** Supplied passage follows **
Skip to main content

Information Retrieval:  2010-2011

Lecturer

Degrees

Schedule C1Computer Science

Schedule C1Mathematics and Computer Science

Schedule CMSc in Computer Science

Term

Overview

The dramatic increase in the amount of data that is available on the Web in recent years means that automatic methods of Information Retrieval (IR) have acquired greater significance. Furthermore, this data exists in multiple forms (text, image, video, etc) and it is becoming increasingly important that the techniques deployed in IR are able to perform search and retrieval operations across these distinct formats. For the purpose of this course IR is the study of the indexing, processing, and querying of both textual and image data.

The aim of the course is to provide an introduction to the basic principles and techniques used in IR; to demonstrate how statistical models of language can be used to solve the document retrieval problem; to explore a range of image processing techniques used in IR; and to show how combined models for language and image processing can enhance document retrieval.
** End of Supplied passage **
** Dataset content follows **
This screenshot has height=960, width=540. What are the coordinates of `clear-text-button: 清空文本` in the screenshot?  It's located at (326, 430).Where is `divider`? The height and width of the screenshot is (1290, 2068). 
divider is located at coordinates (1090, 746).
** End of Dataset content **
** Dataset content follows **
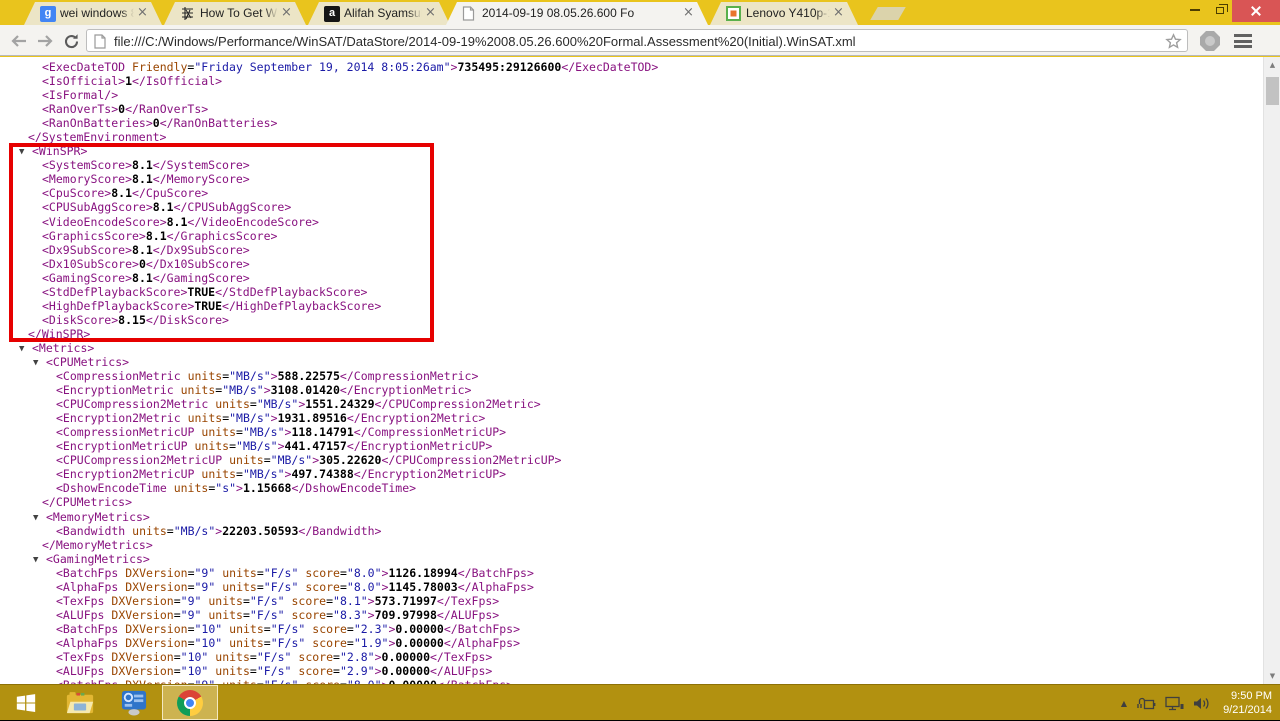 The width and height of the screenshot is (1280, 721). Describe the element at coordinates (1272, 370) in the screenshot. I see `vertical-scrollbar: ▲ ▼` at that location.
** End of Dataset content **
## Your tasks
**A)** According to the information retrieval course description, what does IR cover for the purpose of this course?
**B)** Pick up the information retrieval course description from where it stops.

## Outputs by task
**A)** The indexing, processing, and querying of both textual and image data.

**B)**
Learning outcomes

  • to gain an understanding of the basic concepts and techniques in Information Retrieval;
  • to understand how statistical models of text can be used to solve problems in IR, with a focus on how the vector-space model and the language model can be applied to the document retrieval problem;
  • to understand how statistical models of text can be used for other IR applications, for example clustering;
  • to appreciate the importance of data structures such as an index to allow efficeint access to the information in large bodies of text;
  • to have experience of building a document retieval system, through the practical sessions, including the implementation of a relevance feedback system;
  • to gain an understanding of the basic operations of image processing that support IR;
  • to understand how image processing techniques for object recognition and motion detection can be used in solving the IR problem for image data;
  • to appreciate how combined models of language and image processing can enhance document retrieval;

Prerequisites

Prior knowledge of elementary linear algebra would be helpful but is not required for this course.

The practical portion of this course has a relatively in depth programming component. Students will build an vector space based information retrieval system from scratch using a programming language of their choice. Students should be familiar with object oriented programming, simple data structures such as hash maps, and text processing.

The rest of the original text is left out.